>> Start Document passage
After approximately eight lifetimes of the Galapagos tortoise, Ben Moore is stepping down as managing director of the Seattle Repertory Theatre, and his successor has been announced—Jeffrey Herrmann, who's been the managing director of the Wooly Mammoth Theater in DC since 2007 and has taught in the performing arts department at American University.

He also served as the producing director of the Perseverance Theatre in Juneau, Alaska after earning his MFA in Theater Management at the Yale School of Drama.

Broadwayworld.com reports that Herrmann "leaves behind a great artistic and financial legacy, having almost doubled Woolly's size during his time here in DC, spearheading the theatre's innovative Connectivity initiative, providing leadership for Woolly's 'Free the Beast!' campaign, and purchasing the theatre's building."
>> End Document passage
• Required tasks
(a) Answer these questions from the theater news item.
(i) At which school did Jeffrey Herrmann earn his MFA in Theater Management?
(ii) What position did he hold at the Perseverance Theatre in Juneau, Alaska?
(iii) Which website reported on the legacy he leaves behind in DC?
(b) List every accomplishment credited to Herrmann during his time at Woolly in the quoted report in the theater news item.
(c) Write a continuation of the news item about the Seattle Repertory Theatre's new managing director, starting after its final sentence.
The lines have no role in the work on the theater news item.
>> Start Data section
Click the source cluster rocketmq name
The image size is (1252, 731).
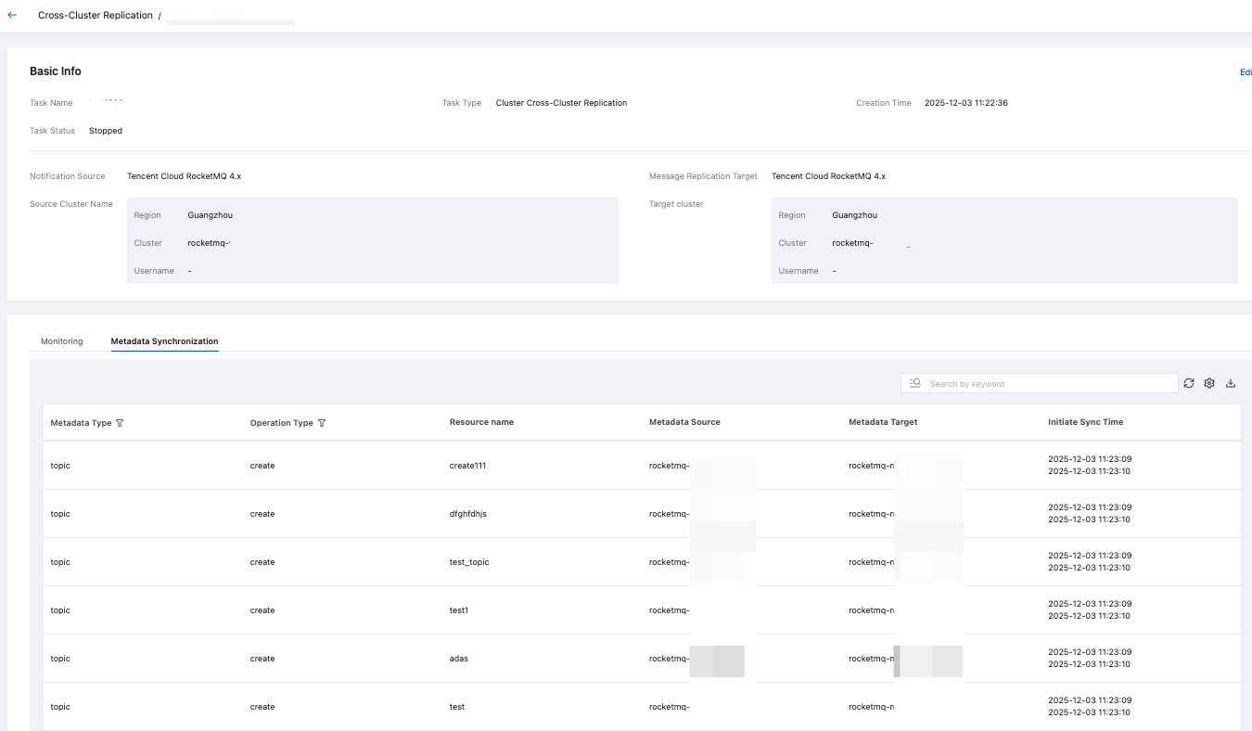coord(208,243)

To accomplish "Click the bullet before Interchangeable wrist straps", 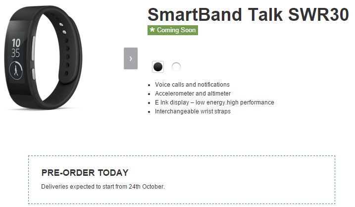I will pyautogui.click(x=150, y=112).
>> End Data section
• Task answers
(a)
(i) The Yale School of Drama
(ii) Producing director
(iii) Broadwayworld.com

(b)
- Almost doubling Woolly's size
- Spearheading the theatre's innovative Connectivity initiative
- Providing leadership for Woolly's "Free the Beast!" campaign
- Purchasing the theatre's building

(c)
A Google search for "Jeffrey Herrmann" and "controversy" (that's called reporting!) turns up nothing more than webpages addressing Wooly Mammoth's decision to go ahead and present Mike Daisey's The Agony and the Ecstasy of Steve Jobs, even after the infamous retraction on This American Life. (It also turns up a 2005 article about Perseverance Theatre's productions of Hedwig and the Angry Inch, an adaptation of Moby Dick with a female Ahab, and a Macbeth set in a Tlingit community.)

If you'd like to get to know Herrmann better, there's this Theater Communications Group report from 2009, about how theaters navigated the crisis of 2008, in which Herrmann is heavily featured. And Wier Harman of Town Hall, a steady-Eddie presence in Seattle's cultural world, says he's known Herrmann since grad school and thinks he'll be a great addition to Seattle's theater scene.

Which all sounds promising. Of course, the Seattle has a history of being a quick turnstile for arts administrators who come from other places: David Esbjornson at the Rep, Corey Pearlstein at ConWorks, Kate Whoriskey and Brian Colburn at Intiman, and so on. But let's not dwell on the past.

Welcome, Mr. Herrmann!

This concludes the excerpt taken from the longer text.